# What Rom next?



## Sandman007 (Sep 6, 2011)

Well I can't figure out what Rom to try next. Any ideas? I don't care how buggy it is as long as it has a working radio. Roms I've tried so far.
EncounterICS (Love It!)
Liberty 2.0 
DXC's Miui (haven't tried Wizard's yet)
Apex 2.0 RC4.

Edit: Revs CM7

I'm currently running deodexed/debloated 605
I'm eager for suggestions.

Sent From My Cm9/ICS DX


----------



## jonwgee (Jun 6, 2011)

rubix
cm7


----------



## Sandman007 (Sep 6, 2011)

I may give Rubix a shot. Is it a Beta or What

Edit: just saw the Beta Thread. Do you have any screenies? That would be awesome.

Sent From My Cm9/ICS DX


----------



## Sandman007 (Sep 6, 2011)

Removed


----------



## Sandman007 (Sep 6, 2011)

Gonna go back to EncounterICS tonight.

Sent From My Cm9/ICS DX


----------



## ne)(us (Sep 30, 2011)

Give VorteX Release Candidate a try. It's what I've been using when not running EncounterICS. Amazing battery life. I was getting 20+ hours on a standard battery, when my usage usually runs the battery down in under 10. The only gripe I have about it is that I wish the icons in menus, etc. were more in line with Android Standards, but I know that's all a matter of preference.


----------



## Sandman007 (Sep 6, 2011)

thanks I'll give vortex a try in a few days. That pretty good battery life compared to the 10 hrs u were getting. Still rocking EncounterICS

Hit Thanks if I helped


----------



## jayf (Nov 9, 2011)

I ran DarkSlide for the longest time. It rebooted more often then I'd like and it always annoyed me when I would get a text or email that the notification sound wouldn't come through my bt headphones. Then I jumped to the miui ics rom where I discovered that it was possible to provide that capability. It was so fast but it was a little flakey with settings changing themselves and refusing to be set a certain way. I tried liberty but it was a little klunky and the battery life wasn't great. After reading that cm7 is true open source I flashed RevNumber's cm7 and it can do it all. Fast, stable, bat life, bt works as it should, and unbelievably notification sounds in the bt headphones even while listening to music or podcasts. Best rom I've used so far.

Sent from CM4DX


----------



## Sandman007 (Sep 6, 2011)

jayf said:


> I ran DarkSlide for the longest time. It rebooted more often then I'd like and it always annoyed me when I would get a text or email that the notification sound wouldn't come through my bt headphones. Then I jumped to the miui ics rom where I discovered that it was possible to provide that capability. It was so fast but it was a little flakey with settings changing themselves and refusing to be set a certain way. I tried liberty but it was a little klunky and the battery life wasn't great. After reading that cm7 is true open source I flashed RevNumber's cm7 and it can do it all. Fast, stable, bat life, bt works as it should, and unbelievably notification sounds in the bt headphones even while listening to music or podcasts. Best rom I've used so far.
> 
> Sent from CM4DX


Ive decided to give vortex a shot tonight. I shocked that you are getting good battery life on Rev's CM7. I usually only go 8-10 hours


----------



## Sandman007 (Sep 6, 2011)

Actually I'm goint to Shuji- 2.5 right now. I've heard that the batery life on Shuji is even better than Vortex and I've watched videos on both (By DroidModd3rX) and I think I will like Shuji better.


----------



## avatar77 (Nov 4, 2011)

Deadly_Hamsters said:


> Actually I'm goint to Shuji- 2.5 right now. I've heard that the batery life on Shuji is even better than Vortex and I've watched videos on both (By DroidModd3rX) and I think I will like Shuji better.

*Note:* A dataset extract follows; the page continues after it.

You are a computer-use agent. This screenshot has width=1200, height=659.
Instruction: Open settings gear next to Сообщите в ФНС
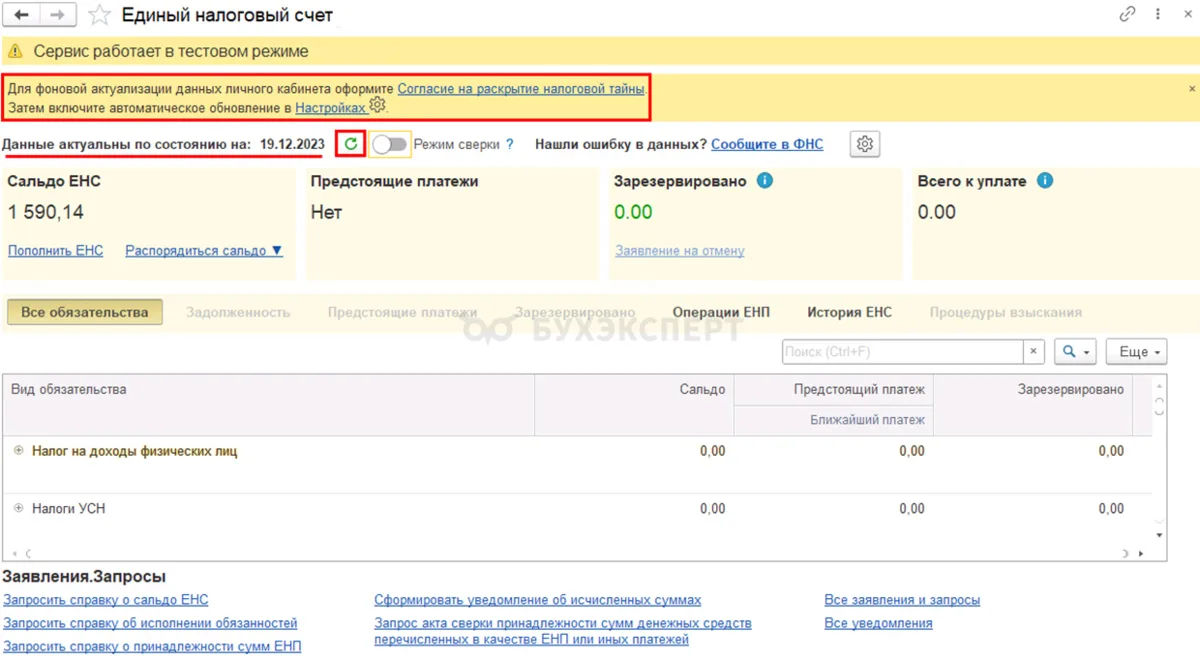(x=865, y=144)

The only downside to Shuji (I'm on 2.2 now) is that it's been orphaned. Mobile_Sensei has moved on to the Galaxy Nexus, and even though a Shuji 3.0 beta exists he has declined to publicly release it.


----------



## Sandman007 (Sep 6, 2011)

Yea I know. Real immature

Hit Thanks if I helped


----------



## Sandman007 (Sep 6, 2011)

Here's my battery life. Only at 50% with hour and half of display










Hit Thanks if I helped


----------



## Sandman007 (Sep 6, 2011)

Dbl post


----------



## Argent Macleod (Jul 30, 2011)

Deadly_Hamsters said:


> Well I can't figure out what Rom to try next. Any ideas? I don't care how buggy it is as long as it has a working radio. Roms I've tried so far.
> EncounterICS (Love It!)
> Liberty 2.0
> DXC's Miui (haven't tried Wizard's yet)
> ...


 Apex 2.0 RC4.


----------



## Argent Macleod (Jul 30, 2011)

Apex 2.0 RC4. Is always my standard. I always go back to it. Thanks Andrew! I have tried so many ROMS and this is the best for me. Extremely stable, great battery life. Tried encounter and love it but not for my working phone. Trying Beta 3 Encounter now. ( Sometimes my wife can't get a hold of me ) ha-ha!


----------